━━━ Entries shown
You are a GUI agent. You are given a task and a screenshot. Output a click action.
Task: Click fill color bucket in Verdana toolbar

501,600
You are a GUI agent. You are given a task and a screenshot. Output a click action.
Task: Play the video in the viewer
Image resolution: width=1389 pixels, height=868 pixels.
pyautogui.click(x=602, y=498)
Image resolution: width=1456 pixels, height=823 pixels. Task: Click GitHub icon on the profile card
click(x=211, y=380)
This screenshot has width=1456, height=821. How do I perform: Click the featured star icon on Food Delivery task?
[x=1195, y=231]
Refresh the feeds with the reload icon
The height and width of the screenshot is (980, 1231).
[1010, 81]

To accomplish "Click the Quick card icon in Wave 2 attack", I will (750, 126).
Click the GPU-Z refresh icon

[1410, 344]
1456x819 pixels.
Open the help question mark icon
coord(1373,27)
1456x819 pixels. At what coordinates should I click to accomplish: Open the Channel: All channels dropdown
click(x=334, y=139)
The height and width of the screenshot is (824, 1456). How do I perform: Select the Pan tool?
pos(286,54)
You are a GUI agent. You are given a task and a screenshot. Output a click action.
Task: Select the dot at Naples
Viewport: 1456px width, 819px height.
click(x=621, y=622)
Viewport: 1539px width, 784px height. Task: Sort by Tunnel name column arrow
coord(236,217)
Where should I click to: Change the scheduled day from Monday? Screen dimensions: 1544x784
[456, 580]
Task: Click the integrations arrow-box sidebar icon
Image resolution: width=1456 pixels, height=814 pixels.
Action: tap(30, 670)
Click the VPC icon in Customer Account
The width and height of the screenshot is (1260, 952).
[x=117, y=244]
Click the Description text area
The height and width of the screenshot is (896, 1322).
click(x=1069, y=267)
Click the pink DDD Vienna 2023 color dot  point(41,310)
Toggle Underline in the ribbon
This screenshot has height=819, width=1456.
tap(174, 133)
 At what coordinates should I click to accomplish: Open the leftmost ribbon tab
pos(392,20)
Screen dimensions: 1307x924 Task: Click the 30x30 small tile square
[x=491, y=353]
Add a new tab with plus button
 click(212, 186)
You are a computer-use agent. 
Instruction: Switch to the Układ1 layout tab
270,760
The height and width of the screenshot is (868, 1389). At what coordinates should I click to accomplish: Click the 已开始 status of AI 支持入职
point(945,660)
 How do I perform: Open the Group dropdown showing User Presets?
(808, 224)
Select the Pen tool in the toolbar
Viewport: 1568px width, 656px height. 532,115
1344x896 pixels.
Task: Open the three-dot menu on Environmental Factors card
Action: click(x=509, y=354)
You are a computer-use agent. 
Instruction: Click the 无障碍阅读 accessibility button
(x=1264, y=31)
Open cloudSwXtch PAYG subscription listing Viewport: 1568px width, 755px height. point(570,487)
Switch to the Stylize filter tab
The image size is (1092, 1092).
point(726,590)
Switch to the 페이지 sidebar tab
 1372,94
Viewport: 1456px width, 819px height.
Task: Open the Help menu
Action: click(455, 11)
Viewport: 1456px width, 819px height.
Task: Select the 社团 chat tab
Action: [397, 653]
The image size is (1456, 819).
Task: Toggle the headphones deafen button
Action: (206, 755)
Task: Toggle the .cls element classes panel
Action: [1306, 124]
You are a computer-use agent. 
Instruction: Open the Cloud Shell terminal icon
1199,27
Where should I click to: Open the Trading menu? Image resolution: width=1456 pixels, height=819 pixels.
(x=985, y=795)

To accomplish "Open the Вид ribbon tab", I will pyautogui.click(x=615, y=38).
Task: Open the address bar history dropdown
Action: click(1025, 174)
━━━━━━
■ What you have to do: Reproduce the material above in full, word for word.

■ Answer box:
You are a GUI agent. You are given a task and a screenshot. Output a click action.
Task: Click fill color bucket in Verdana toolbar

501,600
You are a GUI agent. You are given a task and a screenshot. Output a click action.
Task: Play the video in the viewer
Image resolution: width=1389 pixels, height=868 pixels.
pyautogui.click(x=602, y=498)
Image resolution: width=1456 pixels, height=823 pixels. Task: Click GitHub icon on the profile card
click(x=211, y=380)
This screenshot has width=1456, height=821. How do I perform: Click the featured star icon on Food Delivery task?
[x=1195, y=231]
Refresh the feeds with the reload icon
The height and width of the screenshot is (980, 1231).
[1010, 81]

To accomplish "Click the Quick card icon in Wave 2 attack", I will (750, 126).
Click the GPU-Z refresh icon

[1410, 344]
1456x819 pixels.
Open the help question mark icon
coord(1373,27)
1456x819 pixels. At what coordinates should I click to accomplish: Open the Channel: All channels dropdown
click(x=334, y=139)
The height and width of the screenshot is (824, 1456). How do I perform: Select the Pan tool?
pos(286,54)
You are a GUI agent. You are given a task and a screenshot. Output a click action.
Task: Select the dot at Naples
Viewport: 1456px width, 819px height.
click(x=621, y=622)
Viewport: 1539px width, 784px height. Task: Sort by Tunnel name column arrow
coord(236,217)
Where should I click to: Change the scheduled day from Monday? Screen dimensions: 1544x784
[456, 580]
Task: Click the integrations arrow-box sidebar icon
Image resolution: width=1456 pixels, height=814 pixels.
Action: tap(30, 670)
Click the VPC icon in Customer Account
The width and height of the screenshot is (1260, 952).
[x=117, y=244]
Click the Description text area
The height and width of the screenshot is (896, 1322).
click(x=1069, y=267)
Click the pink DDD Vienna 2023 color dot  point(41,310)
Toggle Underline in the ribbon
This screenshot has height=819, width=1456.
tap(174, 133)
 At what coordinates should I click to accomplish: Open the leftmost ribbon tab
pos(392,20)
Screen dimensions: 1307x924 Task: Click the 30x30 small tile square
[x=491, y=353]
Add a new tab with plus button
 click(212, 186)
You are a computer-use agent. 
Instruction: Switch to the Układ1 layout tab
270,760
The height and width of the screenshot is (868, 1389). At what coordinates should I click to accomplish: Click the 已开始 status of AI 支持入职
point(945,660)
 How do I perform: Open the Group dropdown showing User Presets?
(808, 224)
Select the Pen tool in the toolbar
Viewport: 1568px width, 656px height. 532,115
1344x896 pixels.
Task: Open the three-dot menu on Environmental Factors card
Action: click(x=509, y=354)
You are a computer-use agent. 
Instruction: Click the 无障碍阅读 accessibility button
(x=1264, y=31)
Open cloudSwXtch PAYG subscription listing Viewport: 1568px width, 755px height. point(570,487)
Switch to the Stylize filter tab
The image size is (1092, 1092).
point(726,590)
Switch to the 페이지 sidebar tab
 1372,94
Viewport: 1456px width, 819px height.
Task: Open the Help menu
Action: click(455, 11)
Viewport: 1456px width, 819px height.
Task: Select the 社团 chat tab
Action: [397, 653]
The image size is (1456, 819).
Task: Toggle the headphones deafen button
Action: (206, 755)
Task: Toggle the .cls element classes panel
Action: [1306, 124]
You are a computer-use agent. 
Instruction: Open the Cloud Shell terminal icon
1199,27
Where should I click to: Open the Trading menu? Image resolution: width=1456 pixels, height=819 pixels.
(x=985, y=795)

To accomplish "Open the Вид ribbon tab", I will pyautogui.click(x=615, y=38).
Task: Open the address bar history dropdown
Action: click(1025, 174)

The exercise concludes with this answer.